What is being asked:
Of all the lines in these entries, count those that contain "card" and give only the total.

Source records:
************

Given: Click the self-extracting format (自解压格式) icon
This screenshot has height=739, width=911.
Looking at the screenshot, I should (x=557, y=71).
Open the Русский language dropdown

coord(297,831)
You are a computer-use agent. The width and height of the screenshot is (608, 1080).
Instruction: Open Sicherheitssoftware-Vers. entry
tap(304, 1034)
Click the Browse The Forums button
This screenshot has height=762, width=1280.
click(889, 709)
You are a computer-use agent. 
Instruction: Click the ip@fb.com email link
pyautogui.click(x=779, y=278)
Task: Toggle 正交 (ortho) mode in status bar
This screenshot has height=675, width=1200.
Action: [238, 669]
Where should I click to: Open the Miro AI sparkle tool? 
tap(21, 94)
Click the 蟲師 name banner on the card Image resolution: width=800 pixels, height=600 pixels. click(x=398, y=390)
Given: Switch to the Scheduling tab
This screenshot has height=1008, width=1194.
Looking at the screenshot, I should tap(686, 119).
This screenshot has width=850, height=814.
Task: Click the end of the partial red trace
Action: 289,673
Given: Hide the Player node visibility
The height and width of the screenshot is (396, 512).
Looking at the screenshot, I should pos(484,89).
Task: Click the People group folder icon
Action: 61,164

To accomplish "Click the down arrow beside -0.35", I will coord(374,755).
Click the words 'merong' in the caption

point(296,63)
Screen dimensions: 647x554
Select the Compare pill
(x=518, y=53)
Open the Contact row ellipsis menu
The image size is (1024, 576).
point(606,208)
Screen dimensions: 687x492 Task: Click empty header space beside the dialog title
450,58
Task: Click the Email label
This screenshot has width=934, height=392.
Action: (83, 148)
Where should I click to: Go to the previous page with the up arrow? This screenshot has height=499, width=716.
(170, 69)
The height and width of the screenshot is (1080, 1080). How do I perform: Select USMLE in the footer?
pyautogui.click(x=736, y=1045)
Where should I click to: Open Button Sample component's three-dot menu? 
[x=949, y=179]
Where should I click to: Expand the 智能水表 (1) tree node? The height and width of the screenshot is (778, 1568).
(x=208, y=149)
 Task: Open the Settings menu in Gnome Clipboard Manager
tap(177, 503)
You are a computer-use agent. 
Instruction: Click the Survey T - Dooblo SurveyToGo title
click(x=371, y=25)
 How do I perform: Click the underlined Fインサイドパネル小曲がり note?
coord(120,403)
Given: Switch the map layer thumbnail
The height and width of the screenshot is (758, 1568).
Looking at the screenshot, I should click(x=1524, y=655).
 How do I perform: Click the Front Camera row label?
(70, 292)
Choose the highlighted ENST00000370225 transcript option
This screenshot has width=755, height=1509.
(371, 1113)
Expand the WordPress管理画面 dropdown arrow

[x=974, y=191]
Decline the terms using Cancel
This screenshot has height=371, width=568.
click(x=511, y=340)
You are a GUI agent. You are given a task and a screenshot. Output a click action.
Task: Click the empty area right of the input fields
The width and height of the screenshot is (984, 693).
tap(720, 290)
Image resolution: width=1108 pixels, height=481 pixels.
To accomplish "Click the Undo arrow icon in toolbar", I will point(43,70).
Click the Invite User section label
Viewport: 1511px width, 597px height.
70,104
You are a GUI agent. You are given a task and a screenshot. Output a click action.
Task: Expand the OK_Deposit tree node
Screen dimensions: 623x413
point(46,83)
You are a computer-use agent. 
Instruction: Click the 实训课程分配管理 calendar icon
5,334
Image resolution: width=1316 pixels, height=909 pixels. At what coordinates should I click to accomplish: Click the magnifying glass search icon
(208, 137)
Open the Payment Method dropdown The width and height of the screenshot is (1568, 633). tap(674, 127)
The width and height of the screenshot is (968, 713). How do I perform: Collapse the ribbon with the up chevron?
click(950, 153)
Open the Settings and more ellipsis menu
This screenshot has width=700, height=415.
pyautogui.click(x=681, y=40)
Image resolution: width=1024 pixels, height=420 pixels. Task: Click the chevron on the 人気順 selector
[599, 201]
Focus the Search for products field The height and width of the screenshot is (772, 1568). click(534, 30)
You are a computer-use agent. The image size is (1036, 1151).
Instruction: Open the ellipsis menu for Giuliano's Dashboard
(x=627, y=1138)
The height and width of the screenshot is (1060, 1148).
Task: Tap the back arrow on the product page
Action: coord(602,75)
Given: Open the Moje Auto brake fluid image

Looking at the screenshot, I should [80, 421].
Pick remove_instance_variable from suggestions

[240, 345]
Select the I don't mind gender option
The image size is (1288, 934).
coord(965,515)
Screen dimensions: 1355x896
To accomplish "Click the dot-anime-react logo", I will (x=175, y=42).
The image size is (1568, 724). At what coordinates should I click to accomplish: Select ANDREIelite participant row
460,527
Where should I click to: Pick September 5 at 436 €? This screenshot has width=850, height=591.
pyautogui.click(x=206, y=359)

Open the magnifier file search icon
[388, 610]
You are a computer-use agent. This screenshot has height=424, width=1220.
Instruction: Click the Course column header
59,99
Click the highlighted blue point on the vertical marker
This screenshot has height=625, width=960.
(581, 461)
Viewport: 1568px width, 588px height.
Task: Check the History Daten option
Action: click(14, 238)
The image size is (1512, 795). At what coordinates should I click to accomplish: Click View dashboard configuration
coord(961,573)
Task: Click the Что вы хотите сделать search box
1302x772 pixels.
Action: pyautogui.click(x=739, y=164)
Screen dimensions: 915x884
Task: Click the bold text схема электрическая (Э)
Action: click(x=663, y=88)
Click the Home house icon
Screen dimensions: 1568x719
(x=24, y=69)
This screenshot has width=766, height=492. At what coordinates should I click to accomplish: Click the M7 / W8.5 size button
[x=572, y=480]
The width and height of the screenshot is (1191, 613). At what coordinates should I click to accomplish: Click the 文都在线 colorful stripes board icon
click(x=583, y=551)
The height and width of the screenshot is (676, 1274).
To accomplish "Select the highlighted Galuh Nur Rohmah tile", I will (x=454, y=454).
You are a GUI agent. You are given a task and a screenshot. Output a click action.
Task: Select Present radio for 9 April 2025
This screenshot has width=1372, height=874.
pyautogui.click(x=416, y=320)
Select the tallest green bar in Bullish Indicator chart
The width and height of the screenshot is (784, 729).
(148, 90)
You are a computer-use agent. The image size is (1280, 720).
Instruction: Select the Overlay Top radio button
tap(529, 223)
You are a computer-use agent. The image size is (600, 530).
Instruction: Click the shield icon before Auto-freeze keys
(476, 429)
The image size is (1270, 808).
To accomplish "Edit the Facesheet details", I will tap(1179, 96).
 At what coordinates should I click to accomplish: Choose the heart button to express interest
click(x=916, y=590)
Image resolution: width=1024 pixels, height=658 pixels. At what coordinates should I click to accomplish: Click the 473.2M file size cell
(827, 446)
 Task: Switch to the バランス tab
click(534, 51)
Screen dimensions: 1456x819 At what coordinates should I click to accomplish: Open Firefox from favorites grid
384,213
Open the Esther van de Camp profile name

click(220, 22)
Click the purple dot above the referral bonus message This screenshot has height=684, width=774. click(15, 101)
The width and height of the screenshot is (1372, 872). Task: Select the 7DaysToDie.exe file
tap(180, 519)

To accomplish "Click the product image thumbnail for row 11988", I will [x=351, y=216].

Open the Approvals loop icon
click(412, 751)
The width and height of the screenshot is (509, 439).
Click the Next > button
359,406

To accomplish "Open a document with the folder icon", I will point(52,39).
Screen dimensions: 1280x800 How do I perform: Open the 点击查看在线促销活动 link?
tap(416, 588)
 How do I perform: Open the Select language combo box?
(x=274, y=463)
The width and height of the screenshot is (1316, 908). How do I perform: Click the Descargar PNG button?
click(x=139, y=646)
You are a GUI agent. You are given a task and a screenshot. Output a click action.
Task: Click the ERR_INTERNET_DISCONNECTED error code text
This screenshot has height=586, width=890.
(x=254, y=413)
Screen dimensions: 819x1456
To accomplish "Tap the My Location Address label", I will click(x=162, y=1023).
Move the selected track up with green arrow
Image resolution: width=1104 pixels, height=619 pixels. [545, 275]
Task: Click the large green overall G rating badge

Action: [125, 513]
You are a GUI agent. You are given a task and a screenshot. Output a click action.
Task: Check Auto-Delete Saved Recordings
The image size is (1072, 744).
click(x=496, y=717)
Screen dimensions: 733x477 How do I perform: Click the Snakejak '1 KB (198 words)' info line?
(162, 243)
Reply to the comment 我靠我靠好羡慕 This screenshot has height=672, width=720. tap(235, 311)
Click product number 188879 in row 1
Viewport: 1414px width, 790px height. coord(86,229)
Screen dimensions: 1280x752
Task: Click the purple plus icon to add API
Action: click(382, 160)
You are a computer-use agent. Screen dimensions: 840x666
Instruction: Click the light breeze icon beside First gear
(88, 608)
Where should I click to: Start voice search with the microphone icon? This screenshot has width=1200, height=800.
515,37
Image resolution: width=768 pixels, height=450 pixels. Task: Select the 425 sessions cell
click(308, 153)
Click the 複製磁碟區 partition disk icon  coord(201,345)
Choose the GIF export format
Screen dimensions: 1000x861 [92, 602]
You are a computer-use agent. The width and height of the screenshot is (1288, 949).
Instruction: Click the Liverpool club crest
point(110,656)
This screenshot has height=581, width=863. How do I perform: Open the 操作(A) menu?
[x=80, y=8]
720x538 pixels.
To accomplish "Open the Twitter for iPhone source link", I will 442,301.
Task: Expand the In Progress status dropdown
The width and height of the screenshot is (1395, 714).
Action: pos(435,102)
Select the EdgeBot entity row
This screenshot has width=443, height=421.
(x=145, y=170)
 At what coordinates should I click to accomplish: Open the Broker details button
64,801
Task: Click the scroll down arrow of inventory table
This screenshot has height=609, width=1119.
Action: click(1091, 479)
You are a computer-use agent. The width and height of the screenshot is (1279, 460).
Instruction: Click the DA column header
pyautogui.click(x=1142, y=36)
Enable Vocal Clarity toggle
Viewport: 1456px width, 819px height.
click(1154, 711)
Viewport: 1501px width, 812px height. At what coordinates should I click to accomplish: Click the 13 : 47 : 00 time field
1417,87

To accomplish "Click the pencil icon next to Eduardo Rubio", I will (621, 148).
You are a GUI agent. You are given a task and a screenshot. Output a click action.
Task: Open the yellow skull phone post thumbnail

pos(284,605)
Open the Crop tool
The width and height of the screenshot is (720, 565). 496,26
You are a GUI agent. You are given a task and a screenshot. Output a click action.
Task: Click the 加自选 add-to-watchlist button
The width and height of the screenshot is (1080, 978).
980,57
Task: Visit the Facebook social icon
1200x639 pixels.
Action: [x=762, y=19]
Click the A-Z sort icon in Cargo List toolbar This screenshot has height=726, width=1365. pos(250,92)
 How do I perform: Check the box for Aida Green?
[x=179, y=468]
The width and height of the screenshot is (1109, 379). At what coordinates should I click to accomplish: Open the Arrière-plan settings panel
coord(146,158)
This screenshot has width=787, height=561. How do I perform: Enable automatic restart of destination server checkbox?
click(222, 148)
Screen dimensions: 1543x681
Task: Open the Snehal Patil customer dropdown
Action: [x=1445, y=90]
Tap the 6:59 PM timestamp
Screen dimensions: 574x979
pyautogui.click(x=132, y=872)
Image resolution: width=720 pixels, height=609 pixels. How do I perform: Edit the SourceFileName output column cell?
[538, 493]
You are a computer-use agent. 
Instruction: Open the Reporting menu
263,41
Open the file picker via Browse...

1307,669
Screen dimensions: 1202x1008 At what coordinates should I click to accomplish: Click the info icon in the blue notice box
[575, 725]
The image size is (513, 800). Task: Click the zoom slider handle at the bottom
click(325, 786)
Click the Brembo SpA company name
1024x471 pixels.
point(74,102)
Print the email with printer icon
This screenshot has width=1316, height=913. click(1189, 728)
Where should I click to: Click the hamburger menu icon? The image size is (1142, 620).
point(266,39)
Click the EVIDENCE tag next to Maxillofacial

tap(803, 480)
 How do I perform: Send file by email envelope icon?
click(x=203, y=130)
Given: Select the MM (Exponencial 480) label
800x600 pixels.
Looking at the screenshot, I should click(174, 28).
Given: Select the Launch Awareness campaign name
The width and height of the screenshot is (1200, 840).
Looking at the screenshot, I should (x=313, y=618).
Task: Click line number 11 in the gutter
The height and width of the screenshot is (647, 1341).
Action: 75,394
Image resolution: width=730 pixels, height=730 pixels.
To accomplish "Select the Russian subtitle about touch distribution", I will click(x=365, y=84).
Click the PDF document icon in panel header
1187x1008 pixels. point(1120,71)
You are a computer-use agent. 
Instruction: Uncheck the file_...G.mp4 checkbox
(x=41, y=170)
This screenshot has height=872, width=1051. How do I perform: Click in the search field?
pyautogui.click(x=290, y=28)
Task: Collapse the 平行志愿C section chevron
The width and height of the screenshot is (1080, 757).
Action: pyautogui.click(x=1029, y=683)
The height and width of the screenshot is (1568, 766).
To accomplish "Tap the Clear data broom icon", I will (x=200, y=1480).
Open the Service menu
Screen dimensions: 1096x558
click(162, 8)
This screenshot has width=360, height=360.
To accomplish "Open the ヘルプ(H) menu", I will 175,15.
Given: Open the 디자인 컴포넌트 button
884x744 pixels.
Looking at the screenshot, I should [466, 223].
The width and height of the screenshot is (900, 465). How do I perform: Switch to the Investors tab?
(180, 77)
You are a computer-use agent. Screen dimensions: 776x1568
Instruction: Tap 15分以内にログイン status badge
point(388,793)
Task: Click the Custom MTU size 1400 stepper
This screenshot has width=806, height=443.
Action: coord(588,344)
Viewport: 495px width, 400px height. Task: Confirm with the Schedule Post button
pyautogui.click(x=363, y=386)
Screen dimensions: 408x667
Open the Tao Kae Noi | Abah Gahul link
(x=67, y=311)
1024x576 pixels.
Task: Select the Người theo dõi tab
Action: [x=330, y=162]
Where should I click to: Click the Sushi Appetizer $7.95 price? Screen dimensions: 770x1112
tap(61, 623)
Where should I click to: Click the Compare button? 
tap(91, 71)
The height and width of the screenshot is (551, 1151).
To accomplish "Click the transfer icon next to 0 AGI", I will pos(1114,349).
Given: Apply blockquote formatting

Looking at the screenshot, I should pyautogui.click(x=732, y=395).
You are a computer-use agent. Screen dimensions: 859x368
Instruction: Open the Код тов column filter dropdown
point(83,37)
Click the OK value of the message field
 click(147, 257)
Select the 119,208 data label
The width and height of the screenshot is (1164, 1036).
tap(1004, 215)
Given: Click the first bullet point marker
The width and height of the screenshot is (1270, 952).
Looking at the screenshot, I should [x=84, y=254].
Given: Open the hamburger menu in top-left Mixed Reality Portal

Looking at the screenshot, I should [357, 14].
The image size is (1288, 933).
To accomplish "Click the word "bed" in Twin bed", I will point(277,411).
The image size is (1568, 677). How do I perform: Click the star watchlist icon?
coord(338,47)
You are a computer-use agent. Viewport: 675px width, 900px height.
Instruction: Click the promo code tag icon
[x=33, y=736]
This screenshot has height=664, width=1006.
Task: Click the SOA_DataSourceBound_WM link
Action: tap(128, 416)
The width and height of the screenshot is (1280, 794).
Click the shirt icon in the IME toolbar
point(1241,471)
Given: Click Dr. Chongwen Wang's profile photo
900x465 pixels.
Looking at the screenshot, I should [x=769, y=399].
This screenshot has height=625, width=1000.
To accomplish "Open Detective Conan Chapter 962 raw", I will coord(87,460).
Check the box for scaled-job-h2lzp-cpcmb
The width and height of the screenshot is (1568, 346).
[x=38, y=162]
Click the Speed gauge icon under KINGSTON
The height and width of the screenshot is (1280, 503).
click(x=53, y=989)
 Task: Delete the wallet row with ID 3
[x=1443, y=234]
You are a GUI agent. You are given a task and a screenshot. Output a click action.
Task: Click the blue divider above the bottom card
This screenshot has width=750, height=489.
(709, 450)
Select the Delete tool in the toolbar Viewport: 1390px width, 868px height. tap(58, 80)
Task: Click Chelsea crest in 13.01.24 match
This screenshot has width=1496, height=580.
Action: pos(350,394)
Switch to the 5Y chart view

************

Solution to the exercise:
2